*Work item*:
A faithful, complete copy of the records is required.
--- Given records ---
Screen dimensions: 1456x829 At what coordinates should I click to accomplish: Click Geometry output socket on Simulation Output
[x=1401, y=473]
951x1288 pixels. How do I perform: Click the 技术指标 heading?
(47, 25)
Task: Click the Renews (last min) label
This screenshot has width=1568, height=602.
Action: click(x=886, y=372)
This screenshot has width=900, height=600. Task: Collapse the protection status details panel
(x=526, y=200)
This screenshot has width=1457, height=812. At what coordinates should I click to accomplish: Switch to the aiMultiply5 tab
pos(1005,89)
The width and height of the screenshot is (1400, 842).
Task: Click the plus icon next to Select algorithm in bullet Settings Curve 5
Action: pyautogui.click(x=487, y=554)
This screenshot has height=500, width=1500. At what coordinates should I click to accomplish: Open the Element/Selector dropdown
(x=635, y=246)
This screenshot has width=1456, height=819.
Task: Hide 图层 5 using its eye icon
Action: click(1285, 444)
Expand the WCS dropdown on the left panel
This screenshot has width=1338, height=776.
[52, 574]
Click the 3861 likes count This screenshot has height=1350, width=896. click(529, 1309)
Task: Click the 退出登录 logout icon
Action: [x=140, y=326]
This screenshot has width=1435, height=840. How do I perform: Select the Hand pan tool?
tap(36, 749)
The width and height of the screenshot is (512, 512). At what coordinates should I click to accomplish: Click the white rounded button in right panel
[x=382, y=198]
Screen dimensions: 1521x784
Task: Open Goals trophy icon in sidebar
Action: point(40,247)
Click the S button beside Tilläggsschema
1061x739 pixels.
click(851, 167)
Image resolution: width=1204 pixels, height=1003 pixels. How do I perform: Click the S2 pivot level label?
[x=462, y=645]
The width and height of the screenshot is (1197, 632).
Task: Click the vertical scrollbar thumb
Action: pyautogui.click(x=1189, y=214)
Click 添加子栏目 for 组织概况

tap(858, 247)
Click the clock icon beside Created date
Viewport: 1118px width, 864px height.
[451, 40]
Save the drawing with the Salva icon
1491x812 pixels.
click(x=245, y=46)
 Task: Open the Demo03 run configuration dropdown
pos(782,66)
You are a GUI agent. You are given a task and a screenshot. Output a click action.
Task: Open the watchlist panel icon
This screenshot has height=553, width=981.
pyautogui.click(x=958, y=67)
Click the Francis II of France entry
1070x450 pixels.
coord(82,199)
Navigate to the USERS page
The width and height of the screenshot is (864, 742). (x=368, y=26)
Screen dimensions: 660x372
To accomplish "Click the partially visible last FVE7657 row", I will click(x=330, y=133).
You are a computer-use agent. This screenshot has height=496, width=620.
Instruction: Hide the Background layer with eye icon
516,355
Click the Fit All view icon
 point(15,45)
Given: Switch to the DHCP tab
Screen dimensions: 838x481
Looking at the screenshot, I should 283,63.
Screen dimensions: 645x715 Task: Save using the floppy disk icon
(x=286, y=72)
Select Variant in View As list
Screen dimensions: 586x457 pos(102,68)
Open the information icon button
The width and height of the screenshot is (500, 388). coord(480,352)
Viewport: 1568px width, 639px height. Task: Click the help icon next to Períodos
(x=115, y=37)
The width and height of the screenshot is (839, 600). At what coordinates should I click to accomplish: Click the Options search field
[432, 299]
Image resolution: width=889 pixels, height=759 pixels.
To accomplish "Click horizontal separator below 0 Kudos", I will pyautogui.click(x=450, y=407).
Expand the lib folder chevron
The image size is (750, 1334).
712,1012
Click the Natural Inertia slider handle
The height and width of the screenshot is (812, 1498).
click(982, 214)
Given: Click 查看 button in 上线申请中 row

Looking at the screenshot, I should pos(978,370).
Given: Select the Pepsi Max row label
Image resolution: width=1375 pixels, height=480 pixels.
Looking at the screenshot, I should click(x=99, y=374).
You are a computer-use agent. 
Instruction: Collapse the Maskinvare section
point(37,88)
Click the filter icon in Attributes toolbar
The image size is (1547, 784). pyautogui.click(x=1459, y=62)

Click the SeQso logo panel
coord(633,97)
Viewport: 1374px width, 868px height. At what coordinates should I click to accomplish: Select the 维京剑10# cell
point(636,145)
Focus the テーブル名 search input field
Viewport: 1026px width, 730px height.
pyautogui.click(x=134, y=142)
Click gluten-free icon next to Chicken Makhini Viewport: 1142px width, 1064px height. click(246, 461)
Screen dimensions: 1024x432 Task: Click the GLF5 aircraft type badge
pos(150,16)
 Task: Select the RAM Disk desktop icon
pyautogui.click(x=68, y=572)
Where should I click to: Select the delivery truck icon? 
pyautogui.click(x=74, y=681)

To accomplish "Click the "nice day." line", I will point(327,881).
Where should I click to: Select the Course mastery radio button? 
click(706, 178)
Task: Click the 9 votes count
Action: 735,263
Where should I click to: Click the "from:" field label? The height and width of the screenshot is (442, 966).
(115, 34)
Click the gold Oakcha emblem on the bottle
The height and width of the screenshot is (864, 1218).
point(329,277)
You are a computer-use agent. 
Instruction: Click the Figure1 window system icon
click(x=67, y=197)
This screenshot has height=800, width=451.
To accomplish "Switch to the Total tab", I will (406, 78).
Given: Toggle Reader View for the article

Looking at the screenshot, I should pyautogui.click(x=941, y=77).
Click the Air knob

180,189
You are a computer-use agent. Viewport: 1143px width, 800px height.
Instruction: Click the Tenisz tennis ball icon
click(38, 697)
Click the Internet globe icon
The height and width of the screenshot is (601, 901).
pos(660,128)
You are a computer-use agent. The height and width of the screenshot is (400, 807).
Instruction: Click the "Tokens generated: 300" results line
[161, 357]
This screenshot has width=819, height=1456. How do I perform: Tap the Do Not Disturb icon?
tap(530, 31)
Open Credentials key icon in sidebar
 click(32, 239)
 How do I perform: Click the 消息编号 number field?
---
*Written answer*:
Screen dimensions: 1456x829 At what coordinates should I click to accomplish: Click Geometry output socket on Simulation Output
[x=1401, y=473]
951x1288 pixels. How do I perform: Click the 技术指标 heading?
(47, 25)
Task: Click the Renews (last min) label
This screenshot has width=1568, height=602.
Action: click(x=886, y=372)
This screenshot has width=900, height=600. Task: Collapse the protection status details panel
(x=526, y=200)
This screenshot has width=1457, height=812. At what coordinates should I click to accomplish: Switch to the aiMultiply5 tab
pos(1005,89)
The width and height of the screenshot is (1400, 842).
Task: Click the plus icon next to Select algorithm in bullet Settings Curve 5
Action: pyautogui.click(x=487, y=554)
This screenshot has height=500, width=1500. At what coordinates should I click to accomplish: Open the Element/Selector dropdown
(x=635, y=246)
This screenshot has width=1456, height=819.
Task: Hide 图层 5 using its eye icon
Action: click(1285, 444)
Expand the WCS dropdown on the left panel
This screenshot has width=1338, height=776.
[52, 574]
Click the 3861 likes count This screenshot has height=1350, width=896. click(529, 1309)
Task: Click the 退出登录 logout icon
Action: [x=140, y=326]
This screenshot has width=1435, height=840. How do I perform: Select the Hand pan tool?
tap(36, 749)
The width and height of the screenshot is (512, 512). At what coordinates should I click to accomplish: Click the white rounded button in right panel
[x=382, y=198]
Screen dimensions: 1521x784
Task: Open Goals trophy icon in sidebar
Action: point(40,247)
Click the S button beside Tilläggsschema
1061x739 pixels.
click(851, 167)
Image resolution: width=1204 pixels, height=1003 pixels. How do I perform: Click the S2 pivot level label?
[x=462, y=645]
The width and height of the screenshot is (1197, 632).
Task: Click the vertical scrollbar thumb
Action: pyautogui.click(x=1189, y=214)
Click 添加子栏目 for 组织概况

tap(858, 247)
Click the clock icon beside Created date
Viewport: 1118px width, 864px height.
[451, 40]
Save the drawing with the Salva icon
1491x812 pixels.
click(x=245, y=46)
 Task: Open the Demo03 run configuration dropdown
pos(782,66)
You are a GUI agent. You are given a task and a screenshot. Output a click action.
Task: Open the watchlist panel icon
This screenshot has height=553, width=981.
pyautogui.click(x=958, y=67)
Click the Francis II of France entry
1070x450 pixels.
coord(82,199)
Navigate to the USERS page
The width and height of the screenshot is (864, 742). (x=368, y=26)
Screen dimensions: 660x372
To accomplish "Click the partially visible last FVE7657 row", I will click(x=330, y=133).
You are a computer-use agent. This screenshot has height=496, width=620.
Instruction: Hide the Background layer with eye icon
516,355
Click the Fit All view icon
 point(15,45)
Given: Switch to the DHCP tab
Screen dimensions: 838x481
Looking at the screenshot, I should 283,63.
Screen dimensions: 645x715 Task: Save using the floppy disk icon
(x=286, y=72)
Select Variant in View As list
Screen dimensions: 586x457 pos(102,68)
Open the information icon button
The width and height of the screenshot is (500, 388). coord(480,352)
Viewport: 1568px width, 639px height. Task: Click the help icon next to Períodos
(x=115, y=37)
The width and height of the screenshot is (839, 600). At what coordinates should I click to accomplish: Click the Options search field
[432, 299]
Image resolution: width=889 pixels, height=759 pixels.
To accomplish "Click horizontal separator below 0 Kudos", I will pyautogui.click(x=450, y=407).
Expand the lib folder chevron
The image size is (750, 1334).
712,1012
Click the Natural Inertia slider handle
The height and width of the screenshot is (812, 1498).
click(982, 214)
Given: Click 查看 button in 上线申请中 row

Looking at the screenshot, I should pos(978,370).
Given: Select the Pepsi Max row label
Image resolution: width=1375 pixels, height=480 pixels.
Looking at the screenshot, I should click(x=99, y=374).
You are a computer-use agent. 
Instruction: Collapse the Maskinvare section
point(37,88)
Click the filter icon in Attributes toolbar
The image size is (1547, 784). pyautogui.click(x=1459, y=62)

Click the SeQso logo panel
coord(633,97)
Viewport: 1374px width, 868px height. At what coordinates should I click to accomplish: Select the 维京剑10# cell
point(636,145)
Focus the テーブル名 search input field
Viewport: 1026px width, 730px height.
pyautogui.click(x=134, y=142)
Click gluten-free icon next to Chicken Makhini Viewport: 1142px width, 1064px height. click(246, 461)
Screen dimensions: 1024x432 Task: Click the GLF5 aircraft type badge
pos(150,16)
 Task: Select the RAM Disk desktop icon
pyautogui.click(x=68, y=572)
Where should I click to: Select the delivery truck icon? 
pyautogui.click(x=74, y=681)

To accomplish "Click the "nice day." line", I will point(327,881).
Where should I click to: Select the Course mastery radio button? 
click(706, 178)
Task: Click the 9 votes count
Action: 735,263
Where should I click to: Click the "from:" field label? The height and width of the screenshot is (442, 966).
(115, 34)
Click the gold Oakcha emblem on the bottle
The height and width of the screenshot is (864, 1218).
point(329,277)
You are a computer-use agent. 
Instruction: Click the Figure1 window system icon
click(x=67, y=197)
This screenshot has height=800, width=451.
To accomplish "Switch to the Total tab", I will (406, 78).
Given: Toggle Reader View for the article

Looking at the screenshot, I should pyautogui.click(x=941, y=77).
Click the Air knob

180,189
You are a computer-use agent. Viewport: 1143px width, 800px height.
Instruction: Click the Tenisz tennis ball icon
click(38, 697)
Click the Internet globe icon
The height and width of the screenshot is (601, 901).
pos(660,128)
You are a computer-use agent. The height and width of the screenshot is (400, 807).
Instruction: Click the "Tokens generated: 300" results line
[161, 357]
This screenshot has width=819, height=1456. How do I perform: Tap the Do Not Disturb icon?
tap(530, 31)
Open Credentials key icon in sidebar
 click(32, 239)
 How do I perform: Click the 消息编号 number field?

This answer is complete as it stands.